Where the string "width" appears in a line of the data, show that line.

Information supplied Block Start

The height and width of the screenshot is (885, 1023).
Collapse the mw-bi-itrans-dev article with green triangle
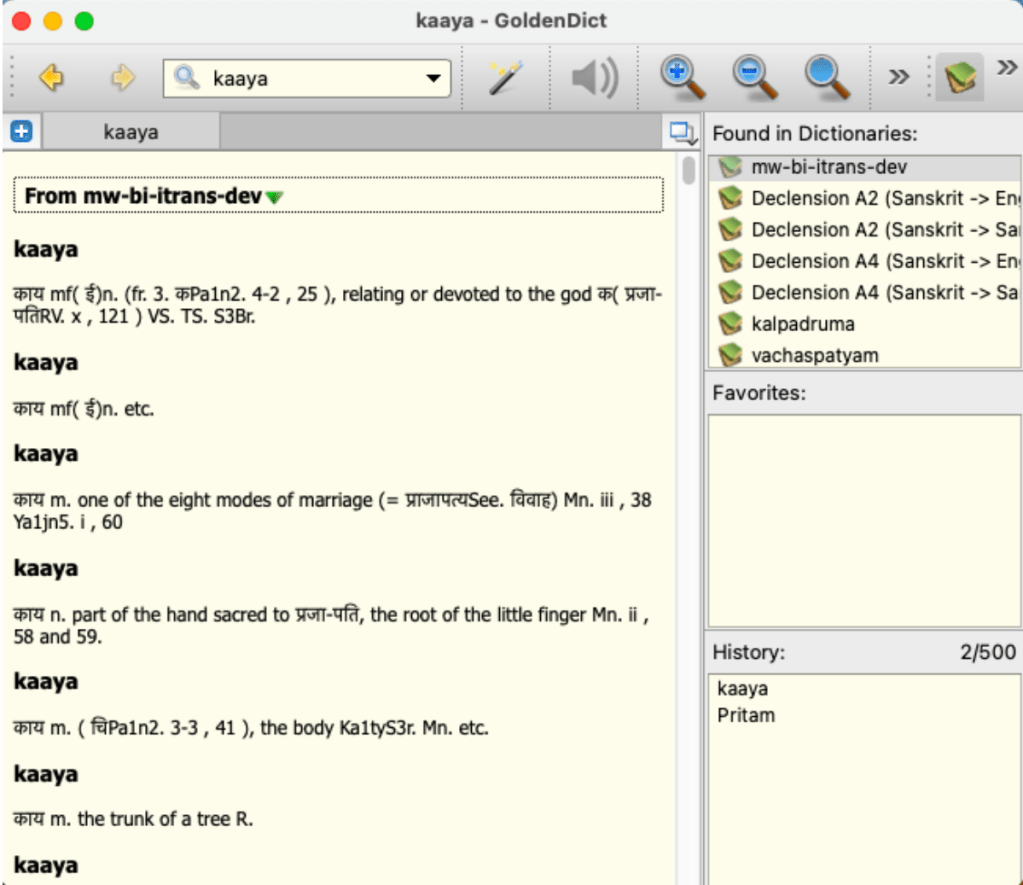pyautogui.click(x=274, y=197)
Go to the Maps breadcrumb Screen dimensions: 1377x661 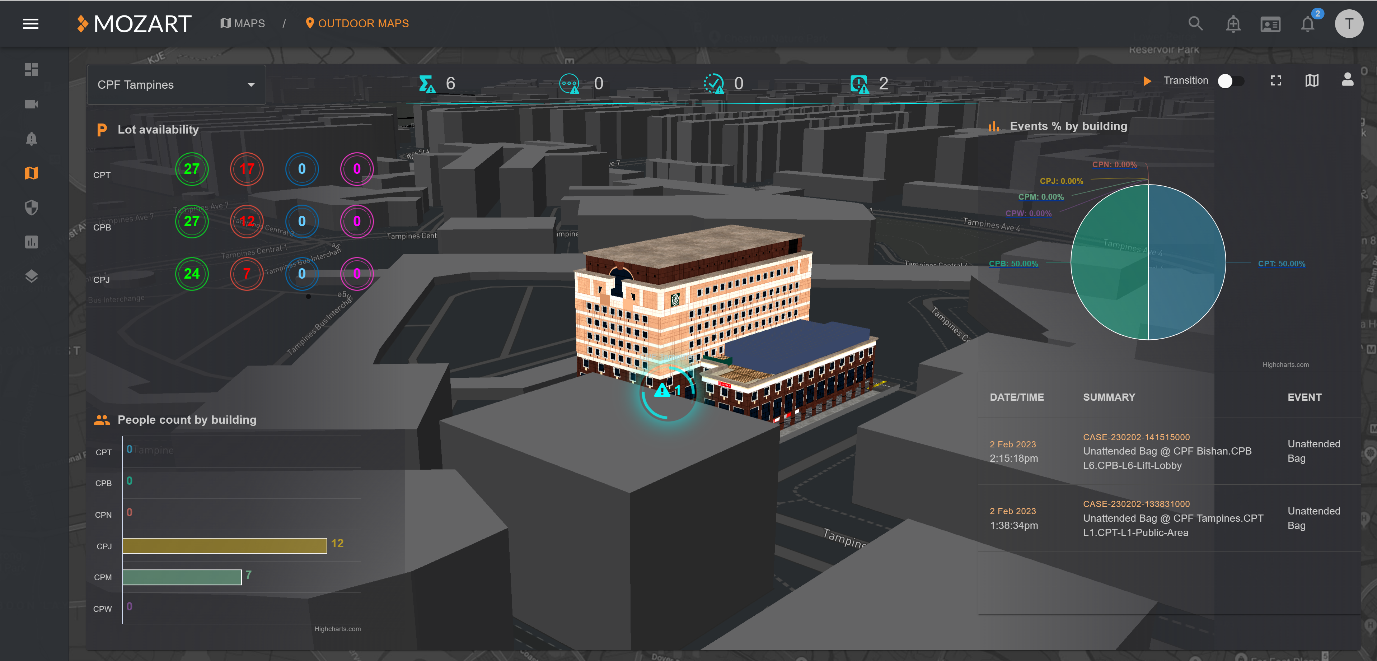pos(243,23)
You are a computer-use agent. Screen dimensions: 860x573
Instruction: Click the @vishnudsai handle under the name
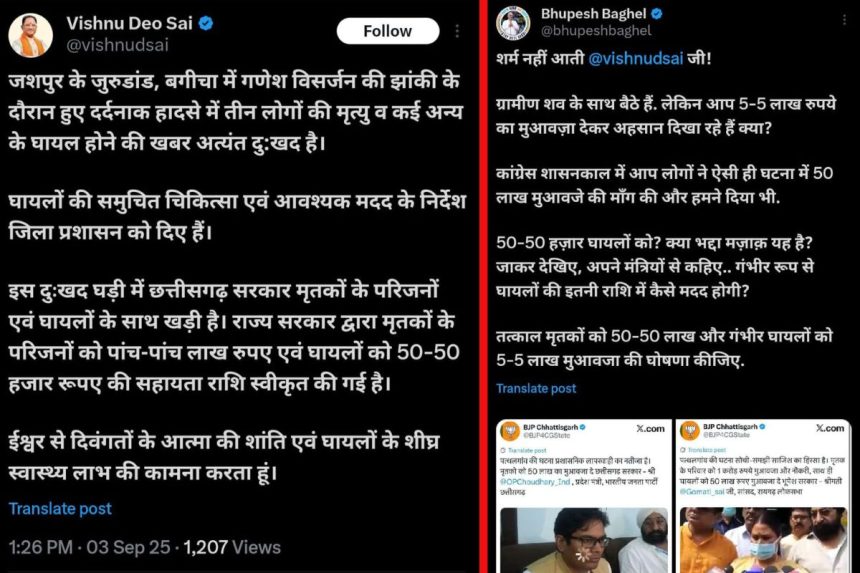117,45
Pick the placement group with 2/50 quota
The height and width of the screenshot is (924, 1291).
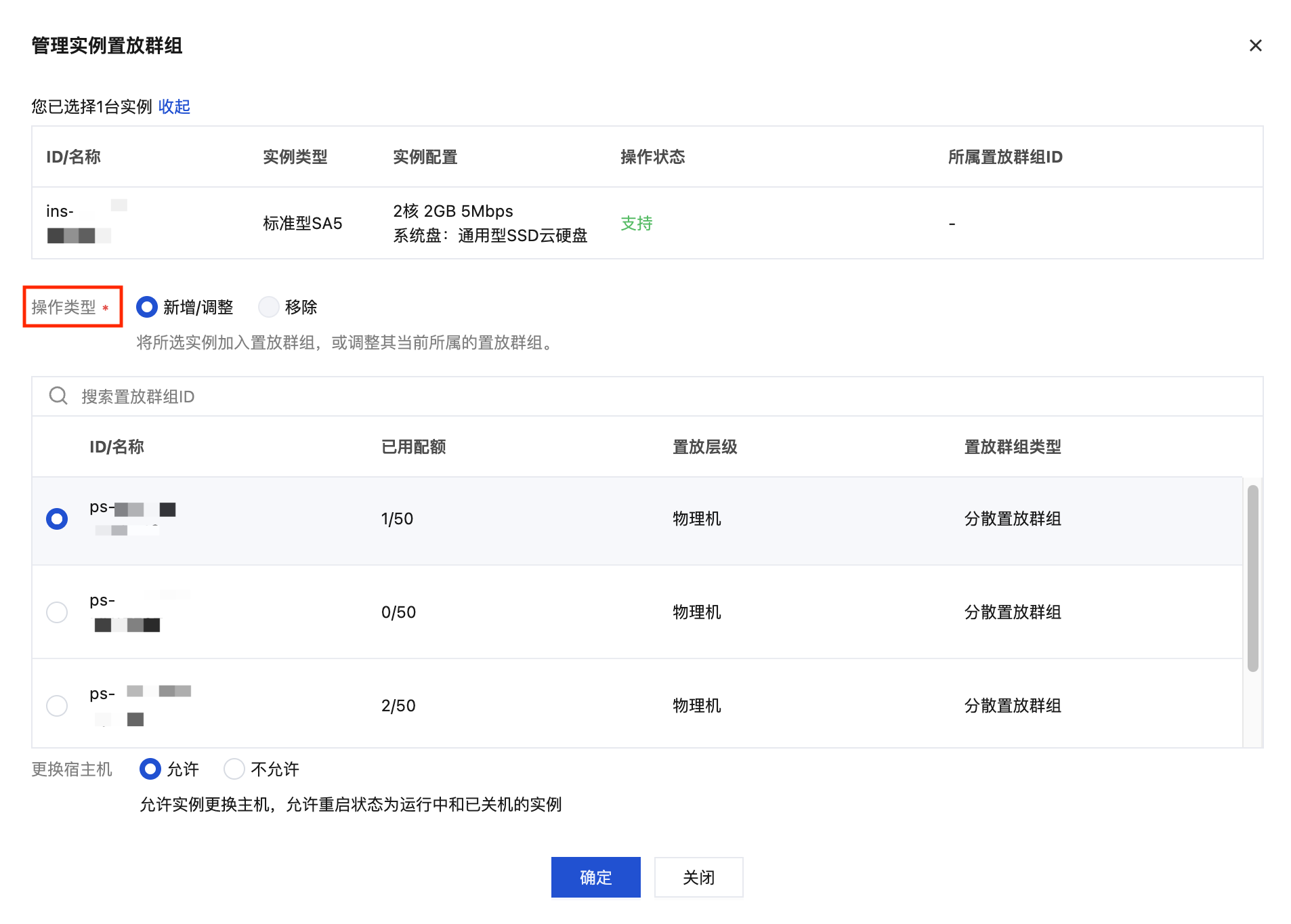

Information supplied Block End

## Finished exercise
The height and width of the screenshot is (885, 1023).
The height and width of the screenshot is (924, 1291).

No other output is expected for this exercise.